[EXERCISE TEXT]
* * * *
Huseyin Ozyurtcu, the owner of Picasso Travel, remembers a time more
than four decades ago when KLM said that it planned to phase out its use
of air ticket consolidators, of which his company is one.
Such a move might have been damning for Picasso, since KLM, along
with Pan Am, were the behemoths at the time when it came to supplying
"Now, 45 years later, we are still going," said Ozyurtcu, whose company maintains offices in six US cities.
Airlines have made steady efforts in recent years to drive more
ticket sales into direct channels. Many are also making a concerted
attempt to merchandise their flights and seats as differentiated
experiences rather than mere commodities that compete mostly on schedule
But even as surging travel demand has coupled with still-recovering
capacity levels over the past 10 months to create the most pricing power
that airlines have experienced in recent memory, longtime air ticket
consolidators say that business remains solid, and their partnerships
with airlines continue to be strong.
"Airlines recognise this channel very well," said Lali Kumar, vice
president of sales for Austin, Texas-based Mondee Holdings, which owns
five of the top US ticket consolidators, including C&H
International, SkyLink, Transam Travel, Cosmopolitan Travel Service and
Hariworld. "The international airlines, including the US carriers, have
been very supportive of this channel because it creates incremental
According to Travel Weekly's 2022 Travel Industry Survey, 17% of
travel advisors book airfare through a consolidator. That's nearly as
many as the 20% who said they book directly through a GDS platform,
confirming the continued significance of consolidators both for airlines
and for leisure travel agencies.
* * * *
[EXTRACTED DATA]
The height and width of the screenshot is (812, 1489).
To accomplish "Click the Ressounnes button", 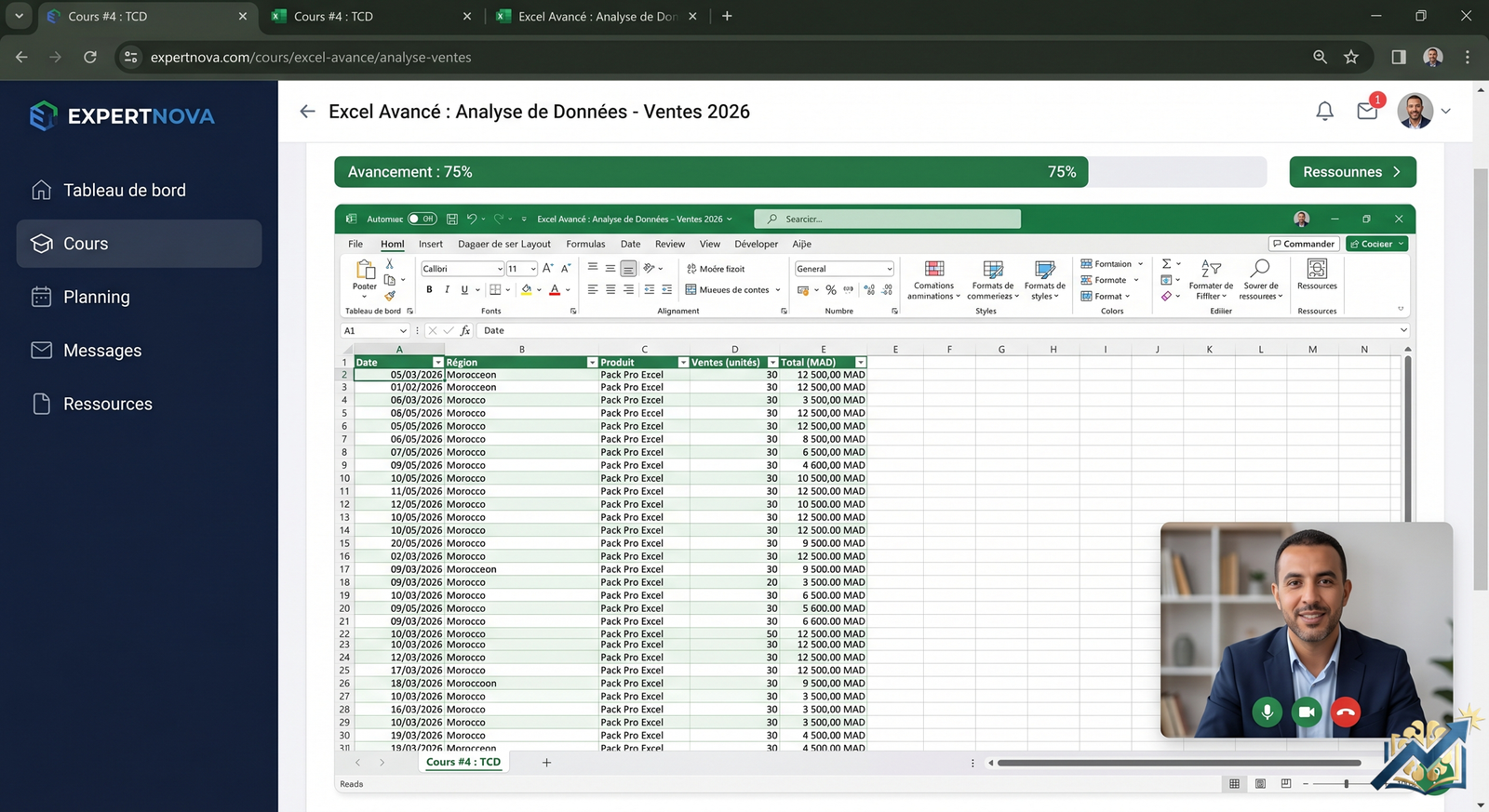I will (1352, 172).
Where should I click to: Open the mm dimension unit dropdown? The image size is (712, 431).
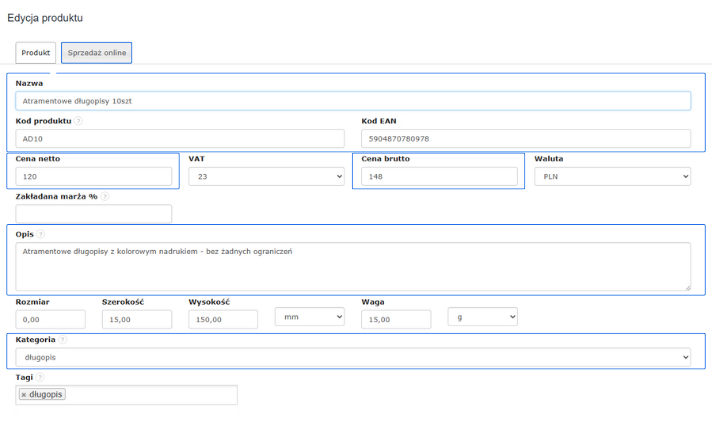point(309,317)
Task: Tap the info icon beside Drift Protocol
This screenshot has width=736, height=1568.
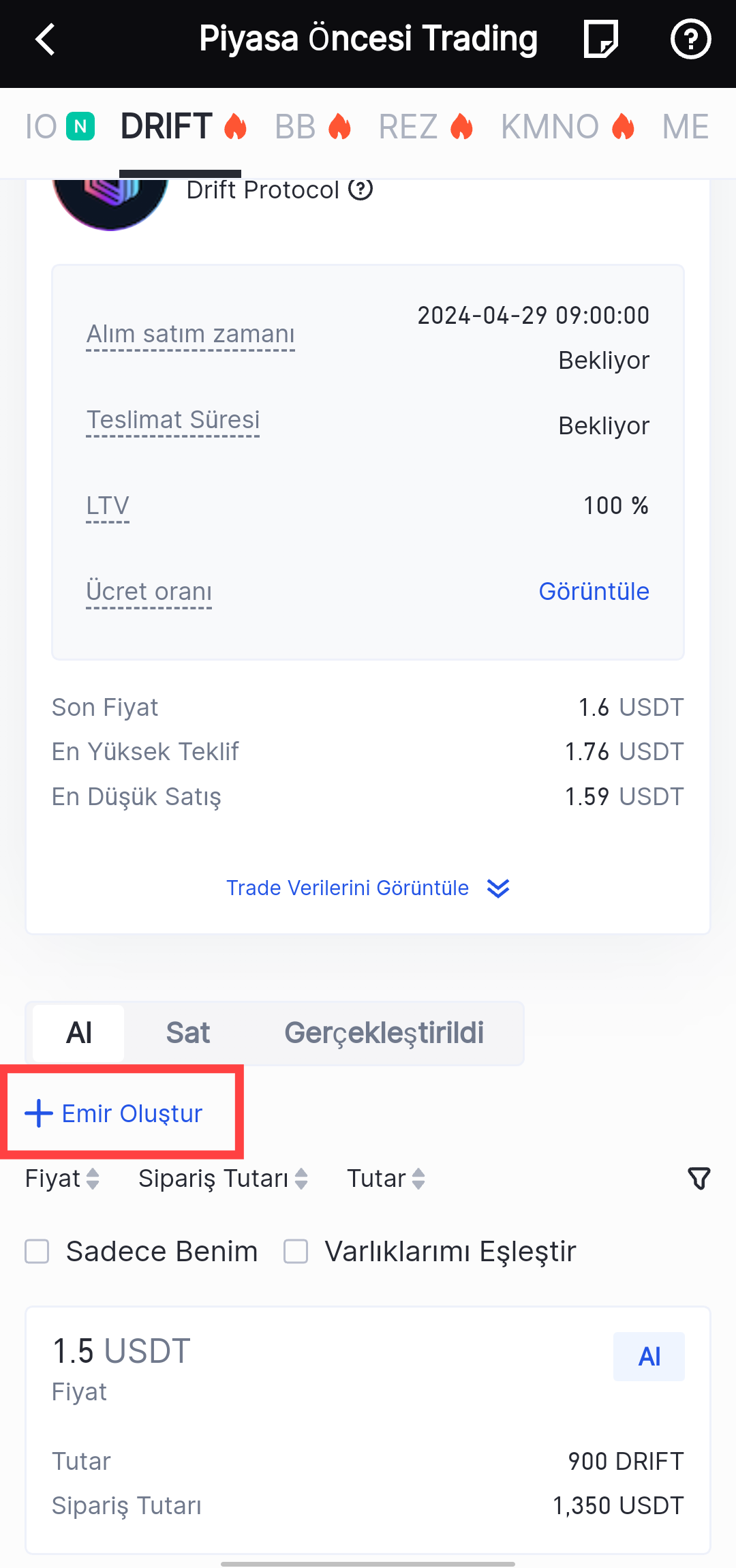Action: tap(361, 190)
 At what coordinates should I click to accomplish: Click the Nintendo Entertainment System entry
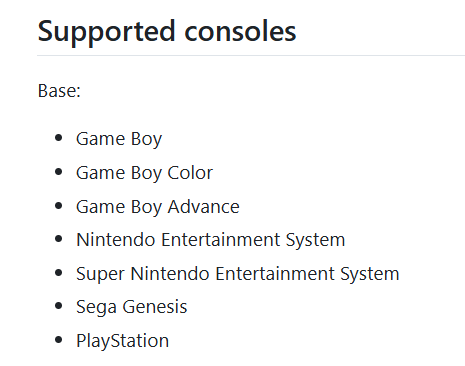click(211, 240)
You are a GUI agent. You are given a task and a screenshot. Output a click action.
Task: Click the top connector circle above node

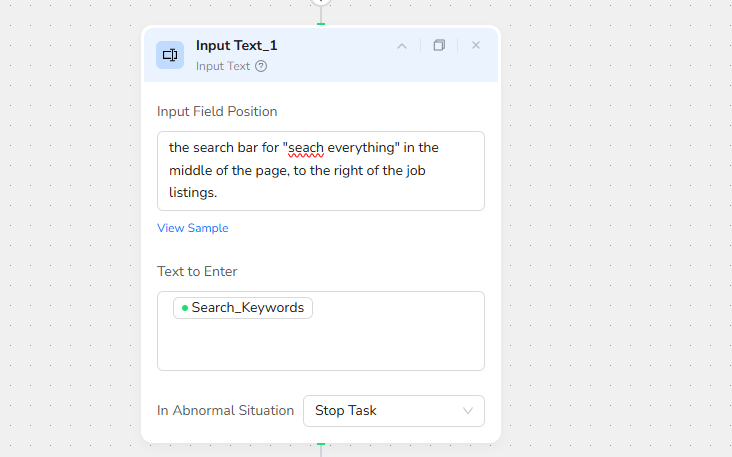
* * * *
[TASKS AND EXERCISES]
A. Do the following statements agree with the article on air ticket consolidators? Answer yes or no for each, and quote the words of the article that decide it. (i) Picasso Travel has offices in six US cities. (ii) Mondee Holdings is based in Austin, Texas. (iii) The survey found that more travel advisors book airfare through a consolidator than directly through a GDS platform.
B. Reproduce the article on air ticket consolidators word for word, from "Airlines have made" down to "to be strong.".
C. Using only what the article on air ticket consolidators states, explain why the figures from Travel Weekly's 2022 Travel Industry Survey are significant.

[RESPONSES TO THE TASKS]
A.
(i) Yes: "whose company maintains offices in six US cities."
(ii) Yes: "Austin, Texas-based Mondee Holdings"
(iii) No: "17% of travel advisors book airfare through a consolidator. That's nearly as many as the 20% who said they book directly through a GDS platform"

B.
Airlines have made steady efforts in recent years to drive more
ticket sales into direct channels. Many are also making a concerted
attempt to merchandise their flights and seats as differentiated
experiences rather than mere commodities that compete mostly on schedule
But even as surging travel demand has coupled with still-recovering
capacity levels over the past 10 months to create the most pricing power
that airlines have experienced in recent memory, longtime air ticket
consolidators say that business remains solid, and their partnerships
with airlines continue to be strong.

C. The survey found that 17% of travel advisors book airfare through a consolidator. That is nearly as many as the 20% who book directly through a GDS platform. According to the article, this confirms that consolidators remain significant both for airlines and for leisure travel agencies.